A recent Gallup survey found that almost 40 per cent of the workforce is part of the gig economy, with giggers slicing across demographics — boomers are at the top of the chart, followed closely by Gen Xers and millennials.

And Rndsqr is tuning in to the trend.

“We are looking at creating common co-working spaces instead of common amenity rooms like party rooms that don’t get used as frequently as you would think,” says Devani.

Rndsqr is the force behind Marda Loop’s Courtyard 33 (CY33), a multi-use 56-unit residential project designed by Winnipeg’s 5468796 Architecture. The innovative design — the interior portion of the light and airy six-storey building is carved out allowing for a programmable public plaza, a space that Devani calls a neighbourhood living room — gleaned inspiration from European design.

The 14,000 square feet of retail and commercial space on the project’s second floor will include a 10,000-square-foot co-working hub, where the self-employed and contract working types can head to connect with others and put in a solid day’s work.

It’s a joint venture with the Commons, one of Calgary’s best-known and longest running co-working spaces located in the Ramsay Design Centre — the prototype for CY33 — a test incubator pilot project — recently flung open its doors in Inglewood, just blocks from the Commons, with the hip and relatable name No Island.

“It’s a little bit edgy. The whole concept is about encouraging entrepreneurs to get off their own island. It’s about connecting people and ideas. Co-working is really a global movement. But it’s not just about wifi and hot coffee, it’s about programming, and I’m not talking about lunch and learns,” says Zach Lyster, who founded the Commons six years ago with his sister Erynn Lyster.

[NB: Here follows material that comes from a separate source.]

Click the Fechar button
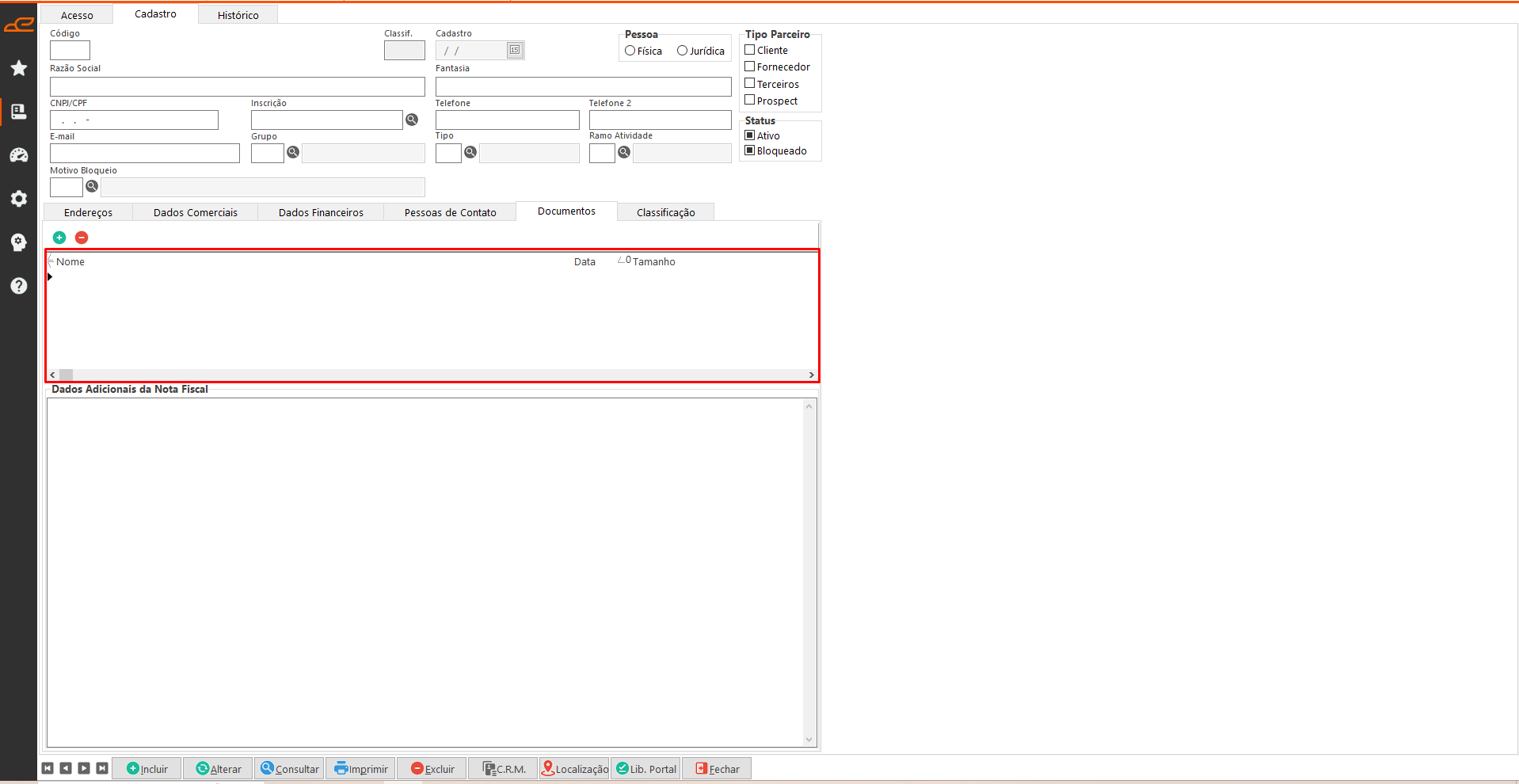The width and height of the screenshot is (1519, 784). [x=717, y=769]
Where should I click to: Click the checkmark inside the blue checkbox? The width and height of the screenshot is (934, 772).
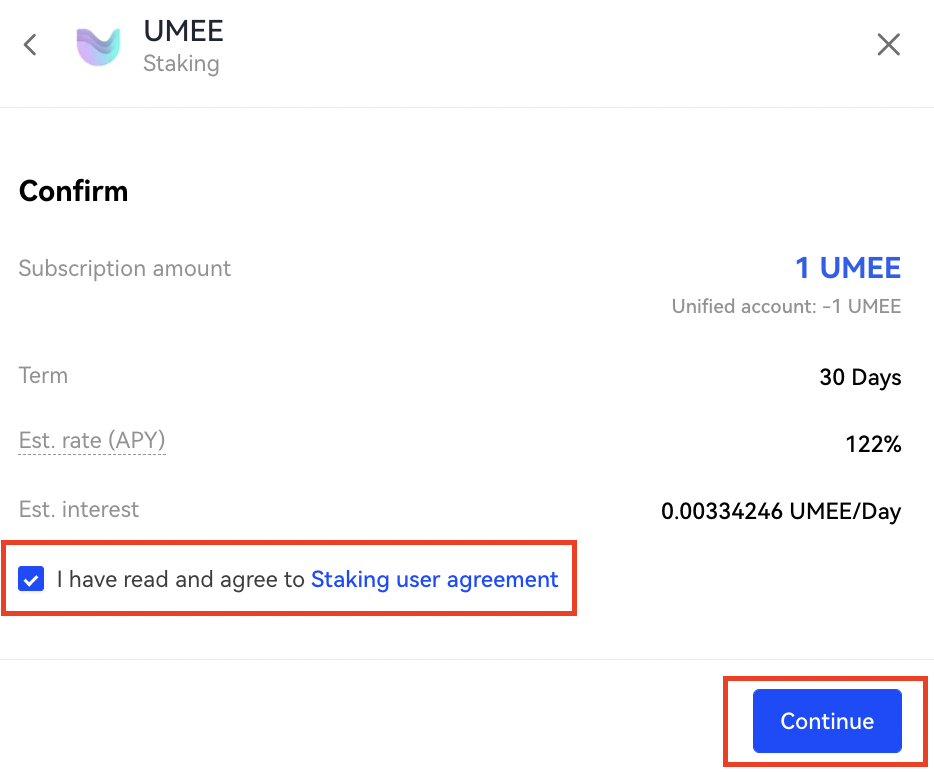pyautogui.click(x=31, y=579)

“It’s tough for entrepreneurs and solopreneurs. People get tired of working at home alone,” say Lyster, who as a former real estate agent knows first-hand the challenges of working from home. “The lines just get so blurred,” he says.

No Island, like the Commons, will offer noon yoga classes, access to a personal trainer and a variety of all inclusive packages with no contracts and month-to-month leases, starting at under $300 per month.

“It’s about flexibility or should I say breathability. It’s not just about the solopreneur, it’s about teams, too. They need to be able to breathe in the market and grow and expand or contract according to work loads. Everyone thinks they need to have their own shingle outside but that’s not true,” says Lyster, noting that Calgary is a bit behind the global movement but that it is on the cusp of a workplace rebrand.

The No Island concept will open in CY33 in late 2020 with preferential rates for homeowners.

“It is really about connecting the entire community, about creating a network,” says Devani, whose brand of development is all about connecting small local businesses.

Other developers taking note of the trend include Dan Bowman, developer behind the Nest, a 15-storey, 82-unit condo development in Mission near the Elbow River. The premise behind the design — it’s a collaboration between Casola Koppe Architects and Aly Velji Designs — is about smart living and smart design.

“Today many Calgarians choose where they live by the opportunity to work and play nearby. Many have more than one job and would prefer to work at home as often as possible,” says Bowman.

To that end the main floor lobby was designed as a meeting place and networking area.

“It’s like a great coffee shop, but it is part of your home,” says Bowman.

The industrial design features cafe-style seating and sleek matte black fixtures.

“By having high speed internet accessible throughout, a resident can work from their condo or in the lobby where they can connect with others if desired.”